Trail council announced this week that the proposed new library/museum will cost the average homeowner $38 annually for 25 years, instead of the previously estimated $81.
The impact on residents (down from $6.75 per month to $3.17 per month) was reduced thanks to a bump in cash from Columbia Basin Trust and re-allocating portions of the heavy industry and business tax.
That’s good news for Silver City voters should the referendum pass during the Nov. 15 civic election when a question will be asked, “Are you in favour of the City of Trail enacting Bylaw No. 2781 authorizing borrowing of $6,288,000 for the construction of an integrated municipal library and museum facility?”
Trail council was hopeful the $38 tax increase would be reduced even more with monetary support from Teck Resources.
But in a letter sent to the city a few weeks ago, the company says it’s supportive in spirit, but not in dollars.
Teck’s response reflects the current resource industry environment, wrote Rob Scott, senior vice president, adding that Teck is in support of the project and views it as a positive aspect of the City of Trail’s downtown revitalization.
Additionally, city staff proposed that if a direct contribution was not feasible, then would the company consider paying a lump sum of pre-payment of taxes closer to time of the building construction, should it proceed.
The answer to that was negative as well, replied Scott, due to current challenging condition in the resource sector and existing commitments across all Teck communities.

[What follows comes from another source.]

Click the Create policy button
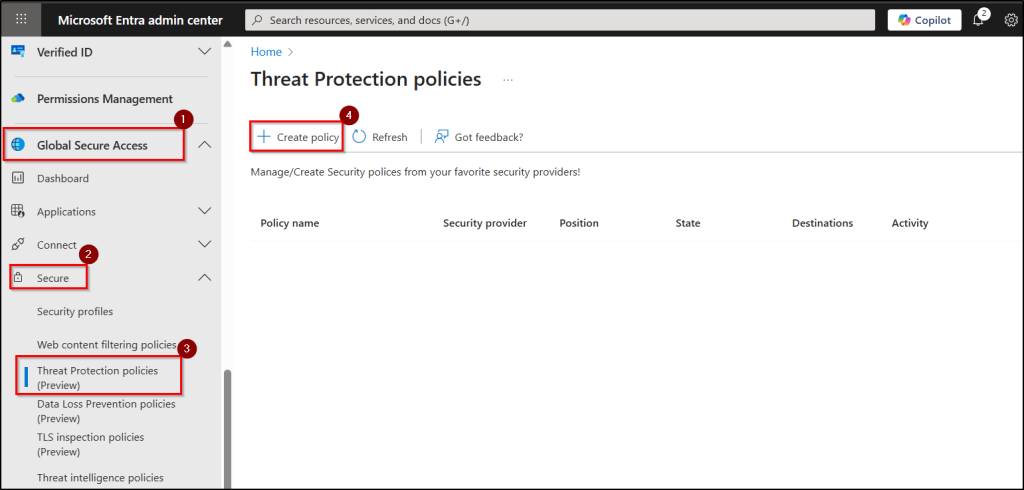Viewport: 1024px width, 490px height. pos(297,137)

The company’s response is much more subtle than the last time a referendum for a new library was underway in downtown Trail.
Trail Times pulled from its archives a Nov. 18, 2002 edition of the paper, with a headline, “Library chair glum mayor says future up to new council.” A glance through reporter Raymond Masleck’s story reveals that 12 years ago, when the company was still Teck Cominco, not only did it not support the project, Doug Magoon, its general manager, led a campaign of local business leaders against the civic complex.
At that time, a new library and city hall was proposed, that Magoon described as “the wrong strategy for starting on the revitalization of downtown.”
All these years later, the desire for a new 18,000-square foot structure slated for the former Eagles lot on Bay Ave. is up to Trail electors in just five weeks.
The city and committee continue to explore other opportunities for grants, explained David Perehudoff, Trail’s chief administrative office, adding that the outcome depends upon the new federal Building Canada program.
The $8.8 billion Building Canada Fund was established in 2007 to fund projects until 2014.
The Fund addresses national, regional and local infrastructure priorities and supports projects designed to deliver a stronger economy, cleaner environment and strong communities
“This project may fit the criteria and depending on the final timing of the introduction of the new program, more significant grants could also be obtained for this project.”